Uganda gets Shs3b for climate change pact

Kampala. The Ministry of Water and Environment has started implementing a $775,000 (about Shs2.9b) support project known as nationally-determined contributions or NDCs Support Programme. The European Union funds the programme through the United Nations Development Programme to enable countries make progress on their commitments under the Paris Agreement.

The project seeks to strengthen Uganda’s capacities in “integrated governance, gender mainstreaming, climate actions, transparency systems, climate finance and private sector engagement”.

“This support is timely in helping us address the current climate challenges,” Mr Sam Cheptoris, the Environment minister said in a speech read by the ministry’s commissioner in charge of change, Mr Maikut Chebet yesterday.

Ministry of Finance and Private Sector Foundation Uganda are the other partners in the implementation of this programme.

Uganda committed to reduce its emissions by 22 per cent by 2022 and has listed increasing wetland and forest cover as key to attaining this reduction.

Climate change impacts

“Other impacts of climate change have included the severe floods in eastern and western Uganda …there is also loss of snow cover which is significantly reducing in its size on Rwenzori Mountain because of increasing temperatures,” Mr Cheptoris added.

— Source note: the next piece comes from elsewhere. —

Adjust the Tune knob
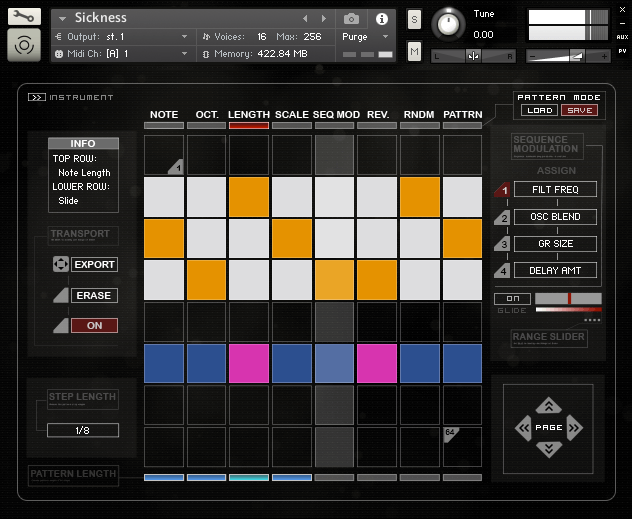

Uganda’s briefing paper at the 22nd Conference of Parties to the United Nations Convention on Climate Change in 2016, noted that the snow on Mountain Rwenzori has melted from 7.5Km in 1905 to 1.5km in 2006. With increasing temperature, the worst, the delegation noted, is yet to come.

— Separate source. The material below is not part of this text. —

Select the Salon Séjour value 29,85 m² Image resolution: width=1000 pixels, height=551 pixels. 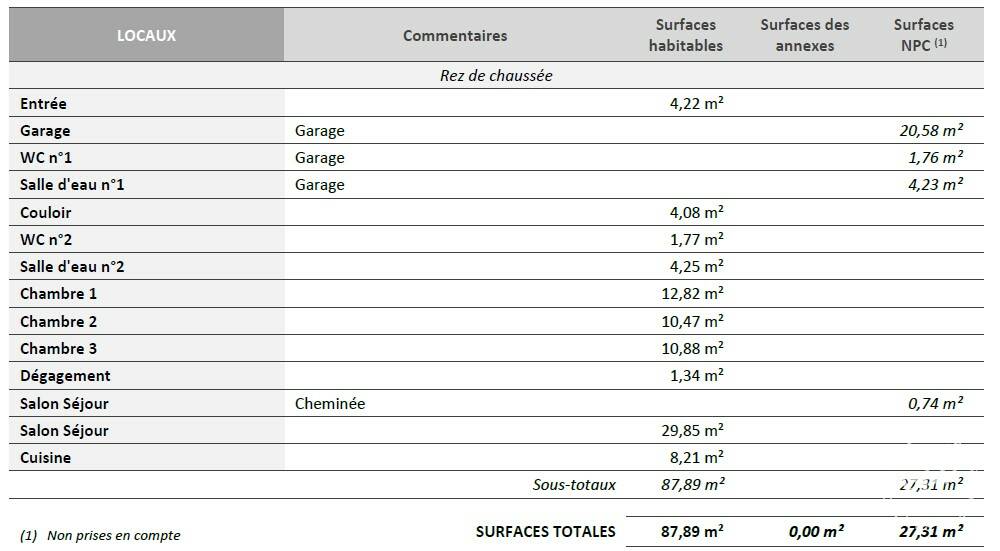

Ms Almaz Gebru, the UNDP country director said that reducing the economic and social cost of climate disasters requires increased efforts to protect the natural environment.

“Available evidence demonstrates that communities with better managed ecosystems are less vulnerable and adapt better to climate and natural disaster impacts,” she said in Kampala on Tuesday.

“Priority remains to reverse the current degradation of forest and wetlands. This loss is what leads to some of the devastating disasters we are experiencing today across the country,” she added.